José María Bris Gallego

El 23 de febrero de 2021 se cumplirán cuarenta años del día en que el teniente coronel de la Guardia Civil Antonio Tejero, al mando de 200 subordinados, secuestró el Congreso de los Diputados, yo era uno de los diputados que se encontraban allí, 18 horas estuvimos en el Hemiciclo, pendiente de los movimientos, decisiones y caprichos del teniente coronel, desde las 18 horas y 15 minutos, en que se votaba la investidura como presidente de Leopoldo Calvo Sotelo hasta las 12 horas del día 24, momento en el que Landelino Lavilla presidente del Congreso, pudo decir solemnemente, “se levanta la sesión, sus señorías pueden salir del Hemiciclo”. Y salimos a la Carrera de San Jerónimo, emocionándonos al ver la gran multitud que nos esperaba, dando vítores y gritos de alegría y con los balcones llenos de personas con pañuelos blancos, símbolo de la paz que nos saludaban con ese gesto.
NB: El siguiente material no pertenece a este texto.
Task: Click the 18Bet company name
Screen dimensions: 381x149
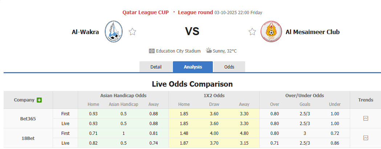Action: click(x=28, y=138)
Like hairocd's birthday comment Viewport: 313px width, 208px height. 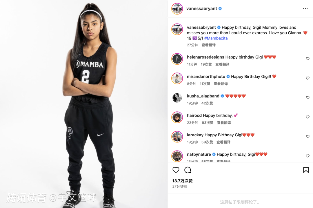click(307, 117)
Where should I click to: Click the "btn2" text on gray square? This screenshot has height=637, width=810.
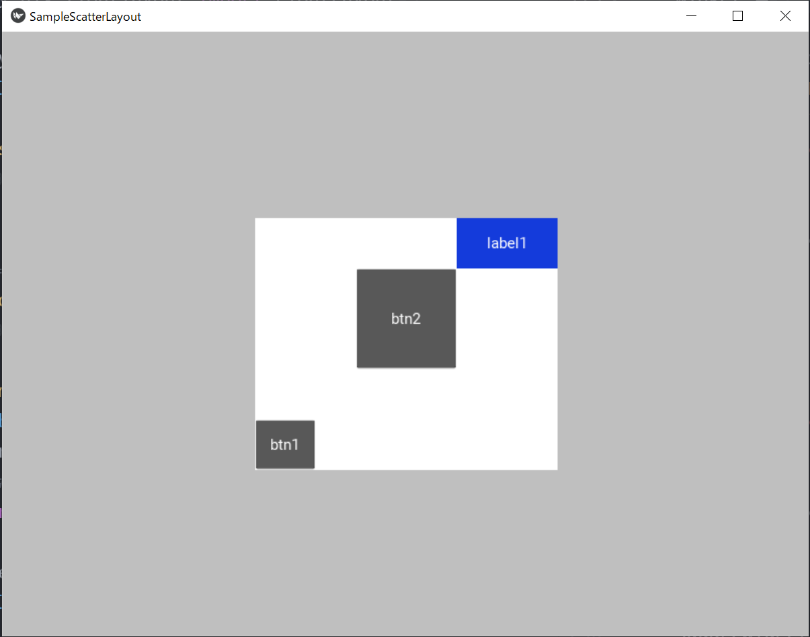point(406,319)
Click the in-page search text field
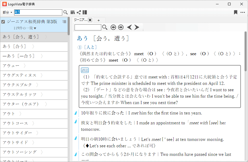 coord(88,27)
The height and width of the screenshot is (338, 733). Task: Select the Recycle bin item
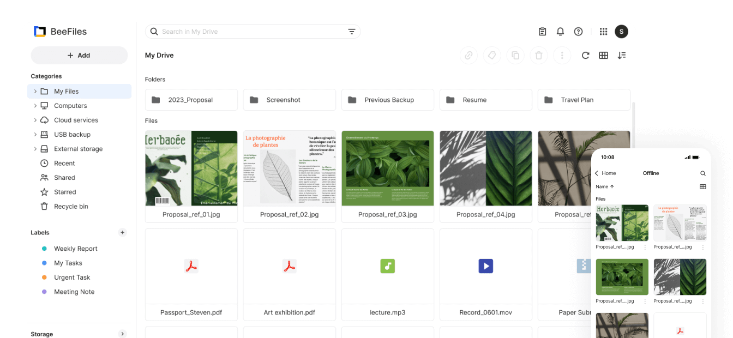[x=70, y=207]
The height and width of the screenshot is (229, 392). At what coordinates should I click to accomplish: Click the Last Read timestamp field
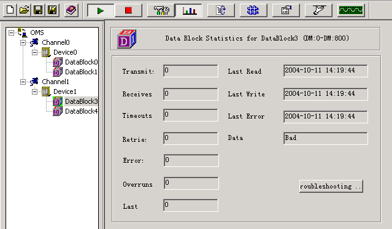coord(326,71)
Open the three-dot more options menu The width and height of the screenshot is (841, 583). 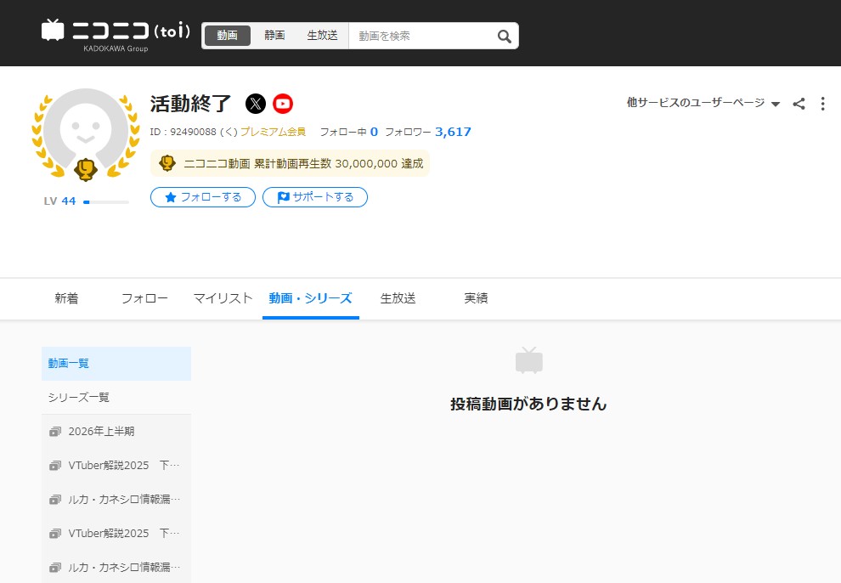pos(822,104)
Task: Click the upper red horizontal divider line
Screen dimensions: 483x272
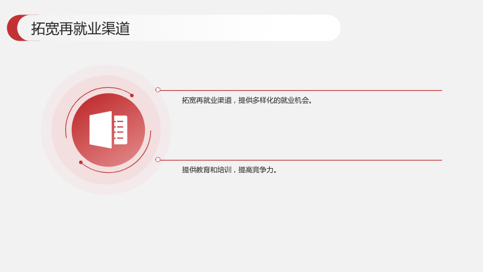Action: [301, 90]

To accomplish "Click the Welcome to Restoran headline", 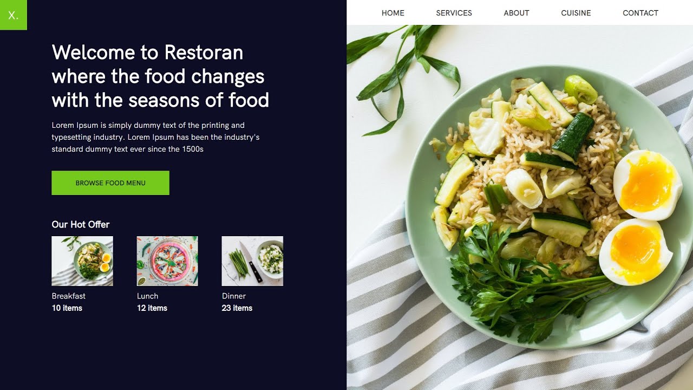I will pyautogui.click(x=160, y=76).
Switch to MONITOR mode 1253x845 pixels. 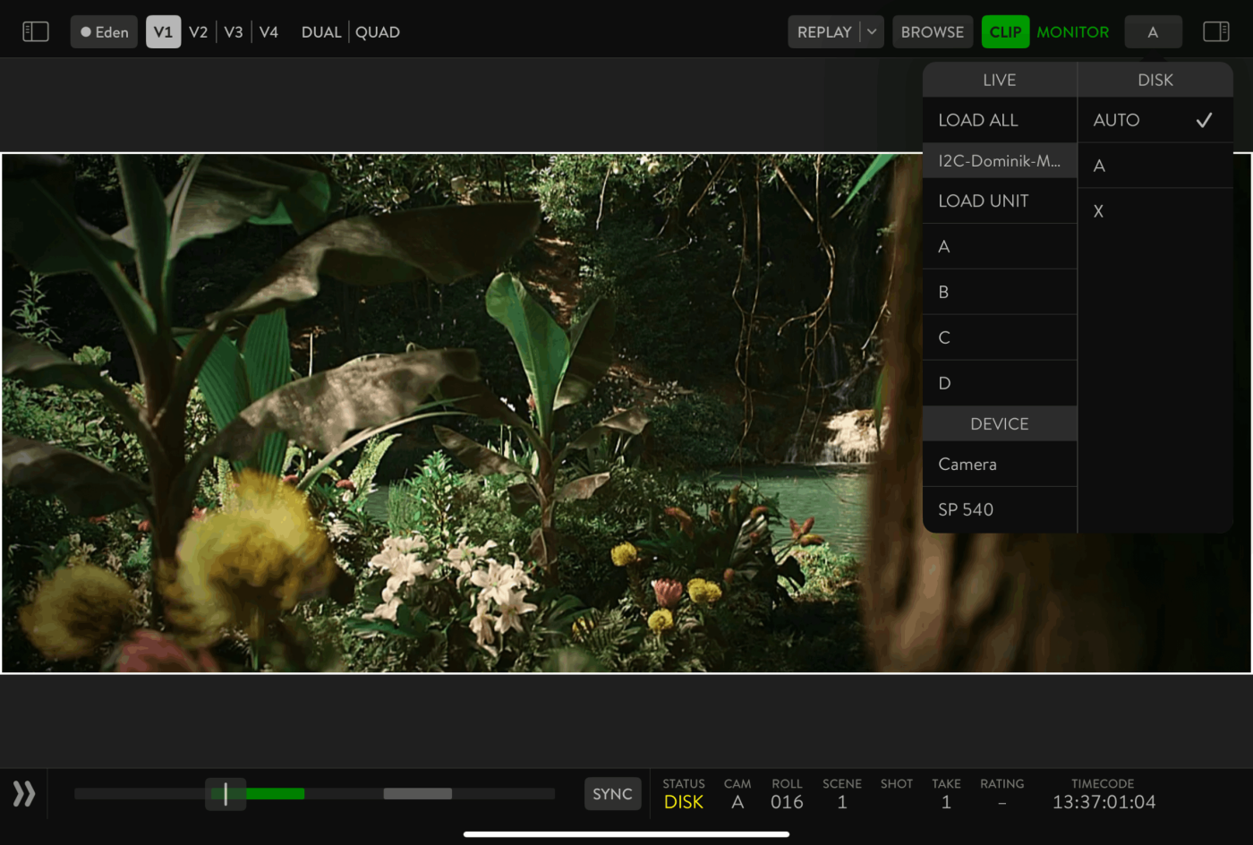point(1072,32)
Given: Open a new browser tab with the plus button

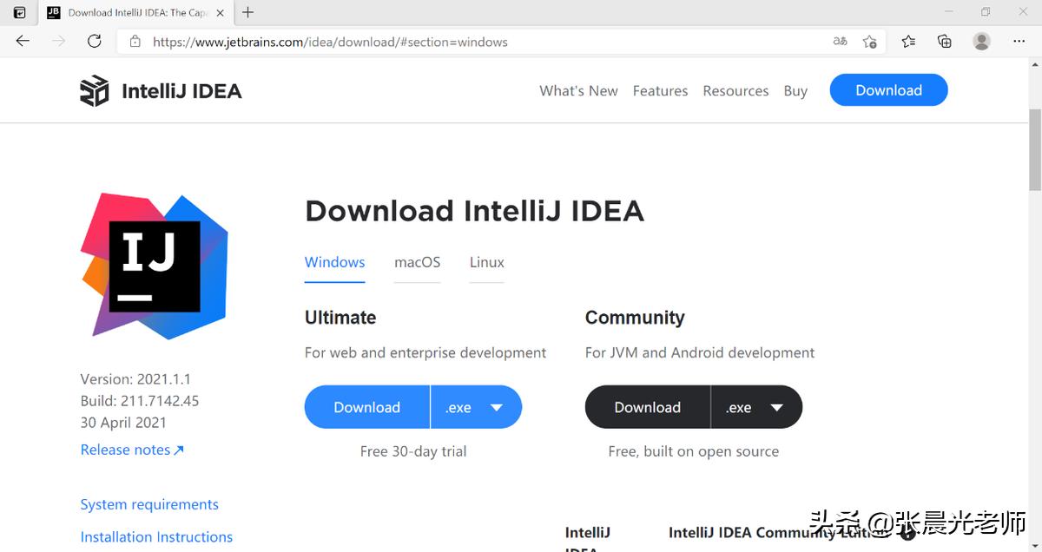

Atrás habían quedado recuerdos que nunca hemos podido olvidar, la entrada por el lado izquierdo del Hemiciclo con voces y ruido de personas con anorak verdoso, con gorra en la cabeza y metralletas en la mano, mientras que por el derecho lo hacía con pistola en mano y apuntando con ella a Landelino Lavilla, el teniente coronel Tejero; al vicepresidente Gutiérrez Mellado, tratando de imponer su autoridad, zarandeado por los invasores y obligado a volver a su escaño; la voz de “todos al suelo” de Tejero , acompañado de las ráfagas de las metralletas, que al caer la yesería sobre la que impactaban hirieron al diputado canario Sarasqueta; las palabras del capitán Muñecas desde el estrado, “no les pasará nada, estamos esperando a la autoridad competente”, autoridad que nunca compareció, al que se conoció por el “elefante blanco” del que no se ha sabido su personalidad.

A lo largo de la tarde , los diputados que querían ir al aseo, lo hacían acompañados por uno de los secuestradores con la metralleta apuntando a su espalda; los líderes de los partidos políticos sacados del Hemiciclo y el inmediato ruido de disparos que nos alarmó; la figura de Tejero por el centro de la sala con la pistola en la mano mirando con agresividad a los diputados; el gesto chulesco de sentarse en las sillas de los taquígrafos dándonos la espalda, con los pies en la mesa y la pistola a su alcance; el destripar las sillas de los taquígrafos, sacando la paja de los asientos y poniéndola en la mesa dando la orden de prenderla si se iba la luz, y sus gritos, “si alguno se acerca para salir, disparar”. El “elefante blanco” no aparecía, pasaban las horas y la tropa invasora iba desanimándose, alguno hasta ofrecía tabaco a los secuestrados, hacia la una de la noche, noticia que nos daba Fernando Abril Martorell, escuchada en una radio que le había cedido el diputado de UCD, Julén Guimón, “el Rey ha dicho que el golpe de estado solo se mantiene en el Congreso, que en el resto de la nación ha sido derrotado”.

A través de la noche, por el Hemiciclo vimos pasar a diversos militares, al capitán de navío Camilo Menéndez Vives, con raíces en Azuqueca de Henares; al comandante Pardo Zancada del Ejército de Tierra, favorables al golpe y el general Félix Alcalá-Galiano, (suegro de Luis de Grandes Pascual), paisano nuestro, nacido en Sayatón, que con peligro de su integridad física intentó detener a Tejero, siendo obligado por la fuerza a abandonar el edificio.

Las horas pasaban interminables, cercano el amanecer rechazamos el desayuno que nos ofrecía la Cruz Roja, no por hacerla un desprecio, sino porque lo único que queríamos era que Tejero fuera detenido, reacción de algunos diputados ante el secuestro, Íñigo Cavero y Fernando Alvarez de Miranda, bajando las escaleras del Hemiciclo cantando el Oriamendi /Por Dios, por la patria y el rey/ lucharon nuestros padres/ Por Dios , por la patria y el rey/ lucharemos nosotros también/; Manuel Fraga Iribarne, diciendo que él no aguantaba más, abandonando sus escaños y obligados a la fuerza a volver a los mismos; los diputados íbamos viendo el final del secuestro, pero hacia las nueve de la mañana un teniente joven, se subió al estrado y anunció “no estén tranquilos antes de que se acabe esto, habrá sangre”.

Hacia las doce se escuchó la voz de Landelino Lavilla, la sesión ha terminado sus señorías pueden abandonar el Hemiciclo; el secuestro había concluido. Treinta y tres personas personas fueron detenidas y condenadas por rebelión a penas desde los 30 años a los máximos responsables hasta los 3 años a algunos que sobrepasaron las ordenes recibidas.